Depending on the duration and intensity of churning, the air content in the final product, the technical term for which is overrun, can be adjusted. More air gives it a lighter texture with a compromise in flavour (think dense fudgy brownies versus airy spongecake). An extreme example is the soft-serve, which has so much air incorporated that the resultant texture is reminiscent of whipped cream. The incorporated air also makes the final product seem less cold, and can be eaten with immediacy without getting a brainfreeze.
If you’re like me and prioritize flavour over texture then good news, the Italians have got you covered. A gelato undergoes a slower churning process leading to less overrun and a slightly denser texture than ice-cream, which translates to stronger flavour. Unlike the soft-serve which focuses primarily on texture, the gelato delivers an intensity of flavour that is hard to come by in a scoop of ice-cream. Premium ice-creams also have relatively less overrun, which is why their flavour seems more pronounced than your everyday, run-of-the-mill ice-creams.
Gelato also has a lower fat content compared to ice-cream, so it is technically healthier. An even better option for health freaks is the frozen yoghurt, a tangy, low-fat alternative to ice-creams with the same texture and cold rush as a scoop of ice-cream. It has a unique, tangy flavour profile similar to yoghurt which is why fresher flavours like mango and berries work brilliantly when it comes to froyo. On the opposite end of the spectrum is the rich and decadent frozen custard, which is richer with a more luscious mouthfeel. This is the kind of base ideal for decadent flavours like chocolate and caramel.

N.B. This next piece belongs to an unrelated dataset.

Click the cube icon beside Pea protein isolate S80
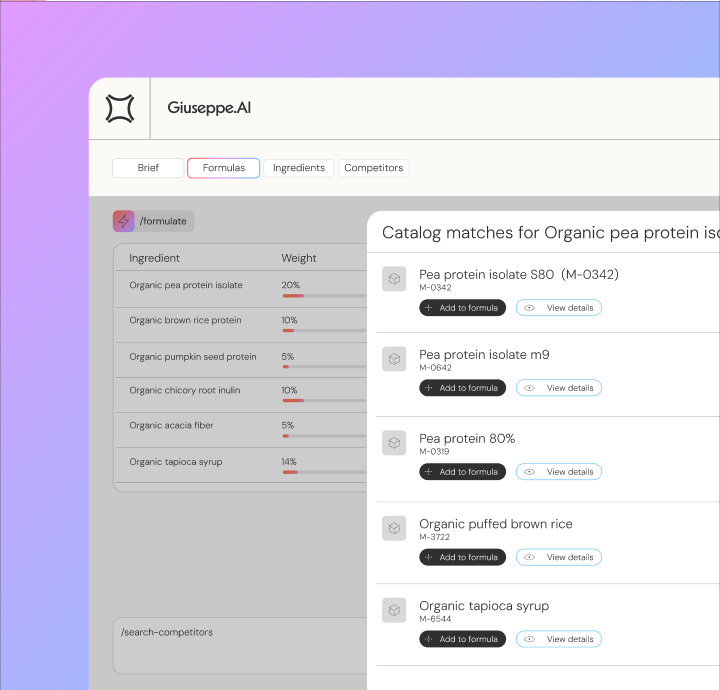This screenshot has width=720, height=690. click(x=394, y=279)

So far, the focus has been almost entirely on texture, from the firm, slightly icy kulfi to the evanescent soft-serve. The realm of flavour is infinitely more complex. Ice-cream parlours serve up not just the classics like vanilla, chocolate and strawberry, but local varieties like mango, tender coconut and nolen gur, a personal favourite. And then there are the daring and downright weird, like the mind-boggling wasabi ice-cream we talked about in our Not Too Sweet series. I’ve had a duo of ice-creams in Burma Burma in Gurgaon: a scoop of avocado which tasted pretty bland, and a contrasting scoop of durian (that super-stinky fruit that is banned in public transports all over Southeast Asia) whose unique and intense flavour more than made up for the shortcomings of the former.

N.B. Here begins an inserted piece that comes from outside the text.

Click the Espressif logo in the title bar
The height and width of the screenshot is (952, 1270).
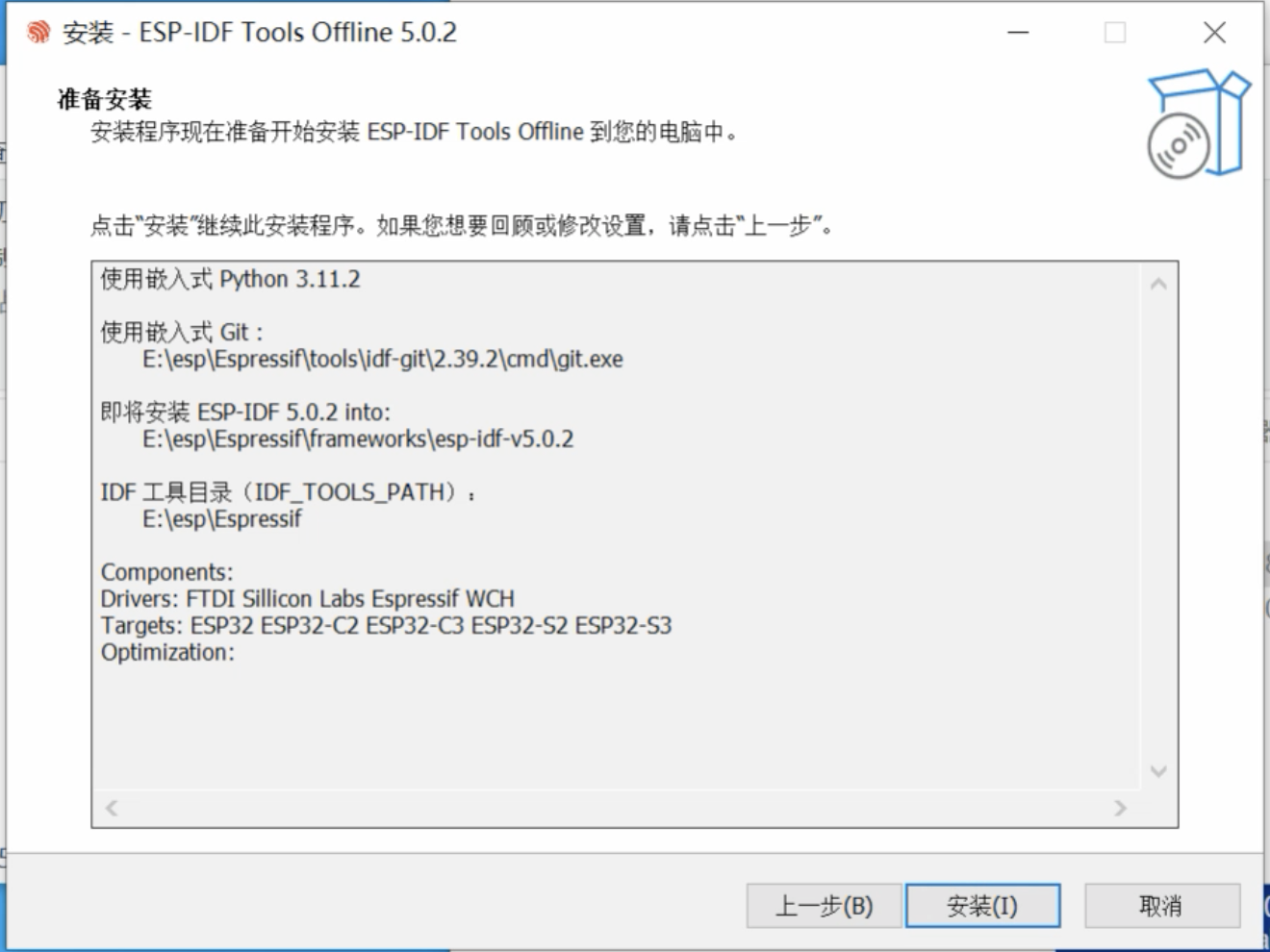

Ice-creams are not often served as it is, but garnished or paired with other stuff: a crunchy waffle cone, a smattering of chopped toasted almonds, tart macerated fruits or a drizzle of chocolate syrup. Banana splits and ice-cream sundaes showcase the ice-cream in all its glory, adorned with all sorts of goodies. On other occasions, the ice-cream is not the star of the show but provides a temperature contrast and a complimentary flavour note to a larger dish. You could go with an unimaginative scoop of vanilla ice-cream, but choosing an appropriate flavour can really improve a dish, like the Besan Barfi ice-cream at Rooh, or the bitter coffee ice-cream in this amazing Snicker’s Bar dessert from Monkey Bar.

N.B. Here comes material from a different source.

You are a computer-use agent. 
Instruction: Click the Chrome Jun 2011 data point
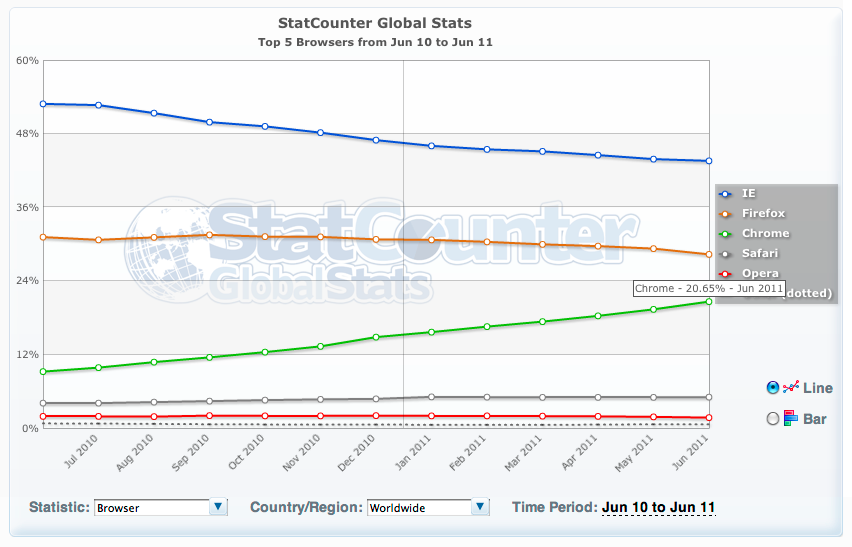coord(708,301)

It is difficult to explain why exactly we love frozen desserts so much. But these closing words by Alton Brown from a Good Eats episode is something that has stuck with me, so I’ll let him have the last word: “A single bite of the simplest fruit ice, sorbet, sherbet or ice-cream is an enigma. A slap of cold giving way to a loving hug of creaminess, textures morphing, flavours releasing and overlapping waves and then……it’s a memory. No wonder, ice-cream rates as the top pre-adolescent sensual experience.”